Jack. The Caretaker. The Director. The Usher. When Universal Orlando debuted its 3-night Halloween party, then called Fright Nights, in 1991, nobody could have predicted that the event would morph into a 28-night extravaganza, nor that its icons would achieve nearly rock star status among fans.
Yet Halloween Horror Nights history is also shrouded in myths and legends, concepts that never were and those that were radically changed. In 2010, the Art and Design team responsible for creating each year’s event gave a series of talks, and those lucky few who were there got to hear the truths behind some of HHN’s greatest legends. Here is an insider look at 4 HHN concepts that were delayed or drastically altered.
1. HHN XI: 2001
The first major sideways shift for Halloween Horror Nights occurred in 2001. The entire event was already planned and under construction when the terrorist attacks of September 11 rocked the nation. With HHN scheduled to open on October 5, Art and Design had to scramble to change what was designed as a gore-fest into something that showed sensitivity to a reeling public. All blood and gore was removed, as was anything graphic or violent. Even some titles were changed, with Bloodbath Underground transforming into the Ooze Zone, Slasher Alley being renamed Nightmare Alley, and the long-running Festival of the Dead parade becoming Nightmares on Parade. The event was a success, and proved to be an escapist antidote for those who needed a break from the ongoing media coverage of the September 11 aftermath.
One of the most dramatic changes in 2001 was the removal of the event’s intended icon. In the original back story, Edgar Sawyer was a teenager from a run-down trailer park with a nightmarish home life who grew ever more obsessed with slasher movies. When he turned 18, he opened his own haunted house in hopes of sharing his obsession with the world. But a group of mischievous teens set a small fire to his work, unaware that Eddie was home. He was trapped in the blaze, which quickly raged out of control. Although he lived, Eddie was horribly disfigured. When he recovered, he donned a metal mask and retreated inside the world of his obsession. Seeking ever more realistic scares, he takes over Universal with the help of a chainsaw and a few friends. And he will stop at nothing to get the screams he craves. The tag line, a reference to the previous event’s icon, Jack the Clown, was, “No More Clowning Around.” In another direct reference, Eddie would have carried a decapitated clown head.

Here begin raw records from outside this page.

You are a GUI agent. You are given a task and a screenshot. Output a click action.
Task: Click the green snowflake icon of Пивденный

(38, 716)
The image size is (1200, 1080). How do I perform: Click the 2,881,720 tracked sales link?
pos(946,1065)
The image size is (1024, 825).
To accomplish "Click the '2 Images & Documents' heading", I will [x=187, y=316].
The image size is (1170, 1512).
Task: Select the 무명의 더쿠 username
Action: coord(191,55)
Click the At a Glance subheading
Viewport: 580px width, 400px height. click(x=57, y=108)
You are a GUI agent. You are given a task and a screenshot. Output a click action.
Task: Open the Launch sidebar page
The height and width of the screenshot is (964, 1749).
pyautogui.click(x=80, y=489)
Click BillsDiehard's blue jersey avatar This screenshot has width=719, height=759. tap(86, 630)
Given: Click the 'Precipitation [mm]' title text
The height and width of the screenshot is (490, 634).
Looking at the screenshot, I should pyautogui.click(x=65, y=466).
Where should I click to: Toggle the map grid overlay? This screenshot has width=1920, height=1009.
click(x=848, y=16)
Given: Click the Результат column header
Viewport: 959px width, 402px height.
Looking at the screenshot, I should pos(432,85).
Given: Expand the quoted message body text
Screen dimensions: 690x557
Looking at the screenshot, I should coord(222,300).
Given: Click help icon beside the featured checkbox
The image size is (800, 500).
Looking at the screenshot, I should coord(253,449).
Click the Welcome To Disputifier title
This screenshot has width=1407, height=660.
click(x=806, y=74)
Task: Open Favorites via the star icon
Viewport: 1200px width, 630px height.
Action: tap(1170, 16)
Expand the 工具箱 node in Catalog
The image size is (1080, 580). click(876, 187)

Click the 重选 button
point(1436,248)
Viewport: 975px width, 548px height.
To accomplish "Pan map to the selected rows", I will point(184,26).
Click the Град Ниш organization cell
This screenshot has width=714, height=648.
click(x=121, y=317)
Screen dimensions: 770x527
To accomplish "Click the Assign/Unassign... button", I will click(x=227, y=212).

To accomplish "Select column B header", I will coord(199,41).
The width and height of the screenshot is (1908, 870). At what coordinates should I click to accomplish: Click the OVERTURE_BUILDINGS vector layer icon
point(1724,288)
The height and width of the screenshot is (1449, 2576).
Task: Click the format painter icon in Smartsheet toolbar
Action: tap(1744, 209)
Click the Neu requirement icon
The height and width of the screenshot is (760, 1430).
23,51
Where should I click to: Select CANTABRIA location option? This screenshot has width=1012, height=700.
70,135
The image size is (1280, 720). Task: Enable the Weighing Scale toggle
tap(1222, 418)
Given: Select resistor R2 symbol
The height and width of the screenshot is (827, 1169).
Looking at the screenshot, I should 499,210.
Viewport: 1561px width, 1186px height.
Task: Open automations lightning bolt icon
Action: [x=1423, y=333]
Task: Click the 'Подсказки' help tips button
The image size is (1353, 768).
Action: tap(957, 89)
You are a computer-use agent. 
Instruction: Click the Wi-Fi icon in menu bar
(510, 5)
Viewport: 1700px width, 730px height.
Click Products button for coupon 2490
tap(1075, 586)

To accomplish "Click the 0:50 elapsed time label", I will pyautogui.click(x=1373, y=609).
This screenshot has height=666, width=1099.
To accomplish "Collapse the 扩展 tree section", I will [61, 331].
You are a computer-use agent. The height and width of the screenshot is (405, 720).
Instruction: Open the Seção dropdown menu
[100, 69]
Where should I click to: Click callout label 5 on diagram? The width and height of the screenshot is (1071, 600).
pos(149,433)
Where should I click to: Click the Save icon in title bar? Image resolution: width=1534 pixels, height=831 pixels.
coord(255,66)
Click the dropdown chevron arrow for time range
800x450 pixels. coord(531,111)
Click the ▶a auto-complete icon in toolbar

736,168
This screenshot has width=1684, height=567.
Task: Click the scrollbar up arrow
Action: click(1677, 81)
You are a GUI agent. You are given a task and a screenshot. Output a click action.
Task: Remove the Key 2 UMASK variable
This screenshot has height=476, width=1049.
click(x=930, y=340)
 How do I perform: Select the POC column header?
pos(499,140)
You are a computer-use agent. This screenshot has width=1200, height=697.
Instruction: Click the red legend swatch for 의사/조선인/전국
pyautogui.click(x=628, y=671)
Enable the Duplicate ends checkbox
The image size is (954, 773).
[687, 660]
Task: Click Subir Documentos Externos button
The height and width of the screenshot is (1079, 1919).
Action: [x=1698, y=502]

Of all the icons, Eddie was arguably the worst possible face for HHN XI after the September 11 attacks. Without a supernatural element or any humor to tone him down, Eddie was designed to feel a bit more human and a bit more real than previous icons—putting guests in touch with the darkest side of humanity. But the real-life tragedy brought horror to the home front, and Eddie was quickly shelved. Instead, Jack was quickly resurrected as a somewhat light-hearted face for the toned down event. Interestingly, this turn of events may have fueled Jack’s meteoric rise to become arguably the most beloved icon of all time. Eddie’s picture was still featured in a few marketing spots, but he morphed into Jack’s relatively harmless kid brother, Eddie Schmidt, and his scars were tinted to feature green rather than blood-red markings.
Eddie eventually became part of the event in 2004, when he joined Jack and other icons in the Horror Nights Nightmares house. In 2006, he got his own house, RUN: Hostile Territory. He also appeared in the Shadows From the Past scare zone, which ran for the last week of HHN XIX, before making a triumphant return to HHN XX alongside other icons in Horror Nights: The Hallow’d Past and HHN: 20 Years of Fear.